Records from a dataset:

+++++

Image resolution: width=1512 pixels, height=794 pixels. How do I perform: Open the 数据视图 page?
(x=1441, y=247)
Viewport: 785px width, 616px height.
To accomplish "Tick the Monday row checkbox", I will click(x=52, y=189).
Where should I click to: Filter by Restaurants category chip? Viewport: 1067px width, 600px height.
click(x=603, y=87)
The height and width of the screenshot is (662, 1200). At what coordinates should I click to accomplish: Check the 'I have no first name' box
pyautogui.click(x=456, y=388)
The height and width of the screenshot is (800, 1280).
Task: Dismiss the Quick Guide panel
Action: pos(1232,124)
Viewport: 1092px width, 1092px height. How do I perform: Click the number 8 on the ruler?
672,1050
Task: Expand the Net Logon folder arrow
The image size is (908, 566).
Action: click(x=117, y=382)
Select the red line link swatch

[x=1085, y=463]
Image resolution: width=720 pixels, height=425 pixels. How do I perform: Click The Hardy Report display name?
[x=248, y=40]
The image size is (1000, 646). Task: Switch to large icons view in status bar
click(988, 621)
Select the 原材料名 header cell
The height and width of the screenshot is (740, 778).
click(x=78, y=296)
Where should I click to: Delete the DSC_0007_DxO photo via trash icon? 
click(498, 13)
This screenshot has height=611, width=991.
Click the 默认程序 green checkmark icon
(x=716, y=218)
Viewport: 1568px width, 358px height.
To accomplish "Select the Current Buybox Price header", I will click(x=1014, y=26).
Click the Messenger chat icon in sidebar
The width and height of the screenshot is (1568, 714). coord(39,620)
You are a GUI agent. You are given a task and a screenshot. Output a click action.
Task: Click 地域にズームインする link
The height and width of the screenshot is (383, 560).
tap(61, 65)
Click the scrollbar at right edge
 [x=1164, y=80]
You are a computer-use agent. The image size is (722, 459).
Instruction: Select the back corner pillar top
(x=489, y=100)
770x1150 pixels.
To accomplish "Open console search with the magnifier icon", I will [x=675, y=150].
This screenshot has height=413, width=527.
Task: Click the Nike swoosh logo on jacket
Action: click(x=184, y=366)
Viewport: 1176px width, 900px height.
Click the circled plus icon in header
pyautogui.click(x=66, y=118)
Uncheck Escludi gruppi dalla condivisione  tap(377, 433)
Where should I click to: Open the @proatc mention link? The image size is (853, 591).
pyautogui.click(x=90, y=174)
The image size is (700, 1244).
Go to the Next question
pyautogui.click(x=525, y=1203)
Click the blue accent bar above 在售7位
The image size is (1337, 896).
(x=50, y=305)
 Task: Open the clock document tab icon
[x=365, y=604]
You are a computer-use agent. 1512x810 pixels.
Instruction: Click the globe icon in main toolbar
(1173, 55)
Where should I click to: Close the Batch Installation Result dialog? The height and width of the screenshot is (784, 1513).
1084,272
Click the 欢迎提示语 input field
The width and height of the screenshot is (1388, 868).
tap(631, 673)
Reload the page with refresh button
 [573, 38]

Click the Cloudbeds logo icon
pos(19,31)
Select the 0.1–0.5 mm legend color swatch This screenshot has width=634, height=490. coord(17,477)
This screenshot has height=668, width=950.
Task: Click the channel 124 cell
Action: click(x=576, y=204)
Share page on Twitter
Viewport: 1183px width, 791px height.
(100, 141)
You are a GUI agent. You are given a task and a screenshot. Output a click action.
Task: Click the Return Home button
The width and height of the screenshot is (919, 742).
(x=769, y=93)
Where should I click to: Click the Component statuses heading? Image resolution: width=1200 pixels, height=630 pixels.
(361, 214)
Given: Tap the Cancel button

+++++

_ACTIVITY_
Write out the data a second time, exactly the same.

_EXERCISE SOLUTION_
Image resolution: width=1512 pixels, height=794 pixels. How do I perform: Open the 数据视图 page?
(x=1441, y=247)
Viewport: 785px width, 616px height.
To accomplish "Tick the Monday row checkbox", I will click(x=52, y=189).
Where should I click to: Filter by Restaurants category chip? Viewport: 1067px width, 600px height.
click(x=603, y=87)
The height and width of the screenshot is (662, 1200). At what coordinates should I click to accomplish: Check the 'I have no first name' box
pyautogui.click(x=456, y=388)
The height and width of the screenshot is (800, 1280).
Task: Dismiss the Quick Guide panel
Action: pos(1232,124)
Viewport: 1092px width, 1092px height. How do I perform: Click the number 8 on the ruler?
672,1050
Task: Expand the Net Logon folder arrow
The image size is (908, 566).
Action: click(x=117, y=382)
Select the red line link swatch

[x=1085, y=463]
Image resolution: width=720 pixels, height=425 pixels. How do I perform: Click The Hardy Report display name?
[x=248, y=40]
The image size is (1000, 646). Task: Switch to large icons view in status bar
click(988, 621)
Select the 原材料名 header cell
The height and width of the screenshot is (740, 778).
click(x=78, y=296)
Where should I click to: Delete the DSC_0007_DxO photo via trash icon? 
click(498, 13)
This screenshot has height=611, width=991.
Click the 默认程序 green checkmark icon
(x=716, y=218)
Viewport: 1568px width, 358px height.
To accomplish "Select the Current Buybox Price header", I will click(x=1014, y=26).
Click the Messenger chat icon in sidebar
The width and height of the screenshot is (1568, 714). coord(39,620)
You are a GUI agent. You are given a task and a screenshot. Output a click action.
Task: Click 地域にズームインする link
The height and width of the screenshot is (383, 560).
tap(61, 65)
Click the scrollbar at right edge
 [x=1164, y=80]
You are a computer-use agent. The image size is (722, 459).
Instruction: Select the back corner pillar top
(x=489, y=100)
770x1150 pixels.
To accomplish "Open console search with the magnifier icon", I will [x=675, y=150].
This screenshot has height=413, width=527.
Task: Click the Nike swoosh logo on jacket
Action: click(x=184, y=366)
Viewport: 1176px width, 900px height.
Click the circled plus icon in header
pyautogui.click(x=66, y=118)
Uncheck Escludi gruppi dalla condivisione  tap(377, 433)
Where should I click to: Open the @proatc mention link? The image size is (853, 591).
pyautogui.click(x=90, y=174)
The image size is (700, 1244).
Go to the Next question
pyautogui.click(x=525, y=1203)
Click the blue accent bar above 在售7位
The image size is (1337, 896).
(x=50, y=305)
 Task: Open the clock document tab icon
[x=365, y=604]
You are a computer-use agent. 1512x810 pixels.
Instruction: Click the globe icon in main toolbar
(1173, 55)
Where should I click to: Close the Batch Installation Result dialog? The height and width of the screenshot is (784, 1513).
1084,272
Click the 欢迎提示语 input field
The width and height of the screenshot is (1388, 868).
tap(631, 673)
Reload the page with refresh button
 [573, 38]

Click the Cloudbeds logo icon
pos(19,31)
Select the 0.1–0.5 mm legend color swatch This screenshot has width=634, height=490. coord(17,477)
This screenshot has height=668, width=950.
Task: Click the channel 124 cell
Action: click(x=576, y=204)
Share page on Twitter
Viewport: 1183px width, 791px height.
(100, 141)
You are a GUI agent. You are given a task and a screenshot. Output a click action.
Task: Click the Return Home button
The width and height of the screenshot is (919, 742).
(x=769, y=93)
Where should I click to: Click the Component statuses heading? Image resolution: width=1200 pixels, height=630 pixels.
(361, 214)
Given: Tap the Cancel button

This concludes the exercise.